«Shame» de Steve McQueen

Una vez superado el escollo que para ciertas audiencias puede suponer la adicción retratada por este filme, hay que decir que Shame, obra notable aunque no redonda, sabe huir tanto del morbo gratuito como de los constreñidos límites del cine realista, a pesar de que se limita a narrar las desventuras que protagoniza en pocos días el atribulado Brandon, a quien cede sus rasgos un siempre irreprochable Michael Fassbender.

De hecho, el sencillo argumento de la cinta, iniciado in media res y con un desenlace asimismo abierto, establece una relación antitética con el elegante y exquisito discurso construido por su realizador, el también fotógrafo, escultor y director experimental Steve McQueen, y ahí radica precisamente la gran baza de la pieza; y es que con ello se evidencia que la “vergüenza” del título no es solo el estado de ánimo casi perpetuo de los dos principales personajes de la obra, sino, sobre todo, lo que provocan las hipócritas convenciones sociales de nuestro mundo, basado en las apariencias y lo políticamente correcto, que en consecuencia no admite –u oculta– a personas de carne y hueso que viven, por elección o por compulsión, al margen de sus reglas.

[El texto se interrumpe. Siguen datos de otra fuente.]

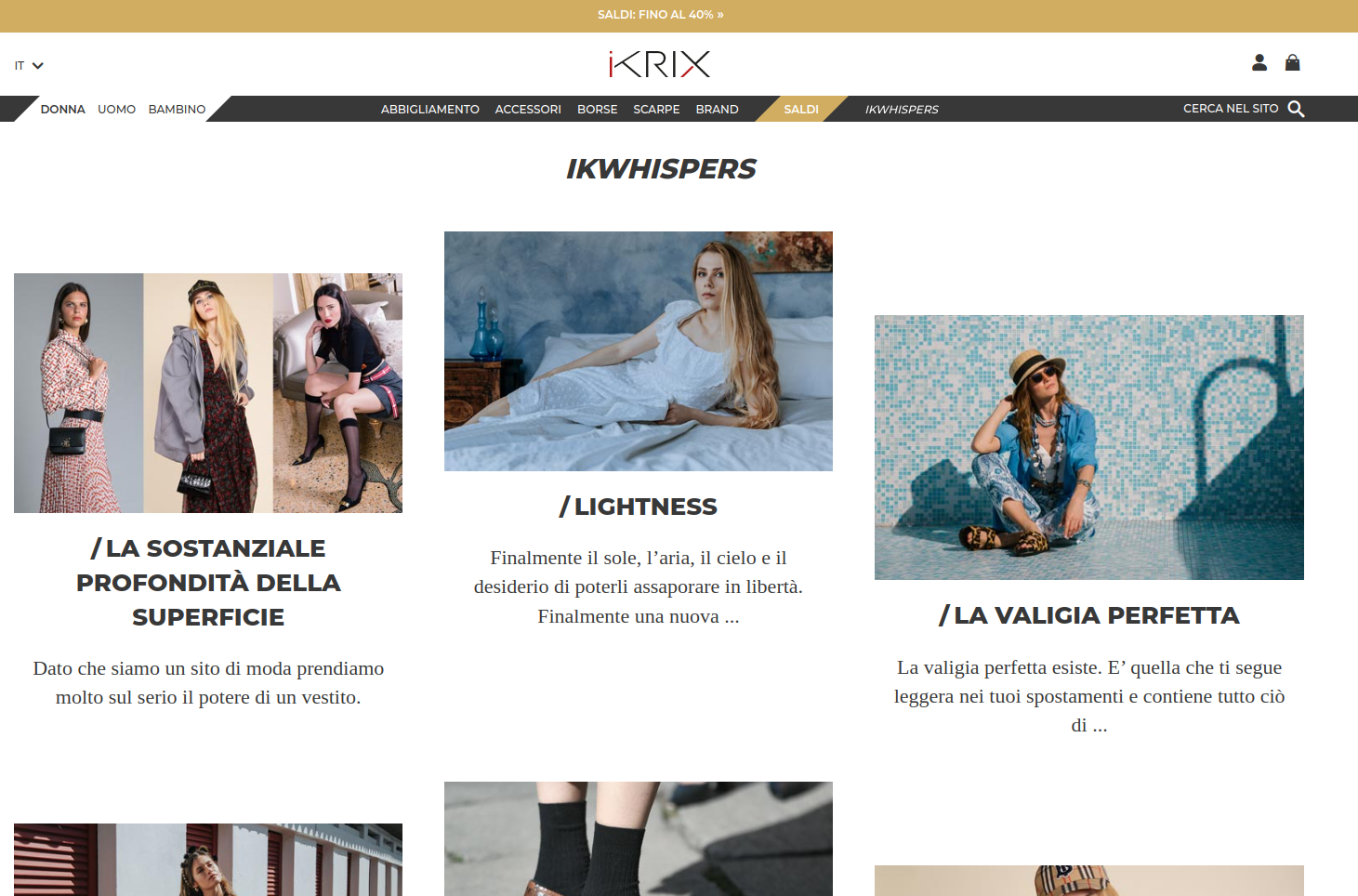Open the ABBIGLIAMENTO menu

De estado forma, si bien Brandon se nos irá mostrando progresivamente como una persona muy desequilibrada (y otro tanto pasará con su hermana Sissy, interpretada por la pujante Carey Mulligan), secundarios como su jefe o la muchacha del metro nos recordarán que al menos él es honesto en su autodestrucción, mientras que el resto nada cómodamente en una doble moral de lo más sonrojante que permite robar, mentir, manipular y engañar siempre que, eso sí, se haga dentro de los acotados códigos de las buenas maneras.

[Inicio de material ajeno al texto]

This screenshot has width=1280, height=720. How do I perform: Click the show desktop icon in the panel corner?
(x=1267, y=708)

No olvidemos que el protagonista de este filme encarna el modelo de triunfador que ha encumbrado nuestra sobresaturada –y por tanto superficial– sociedad. Pero como la misma realidad de nuestra época, que ha hecho del mundo un gran escaparate de artículos deslumbrantes pero sin sustancia, Brandon es una atractiva y vacua fachada que carece de vida personal (no tiene amigos de verdad ni relaciones estables) y que ha construido su existencia para evitar que nadie sea capaz de llegar a él (es decir, para evitar sentir), refugiado, pero también prisionero, en su blanca torre de marfil (su apartamento es tan lujoso como impersonal). De ahí que la llegada de alguien que sí le conoce y que, en el fondo, es la otra cara de la misma moneda, sea el detonante que le lleve a concienciarse del vacío que anida en su corazón. No en vano, en uno de los momentos culminantes del relato, el propio Brandon declarará que las acciones son las que nos definen, no nuestras intenciones o emociones, cuando irónicamente hay un completo divorcio entre la persona que él es y la forma en cómo actúa.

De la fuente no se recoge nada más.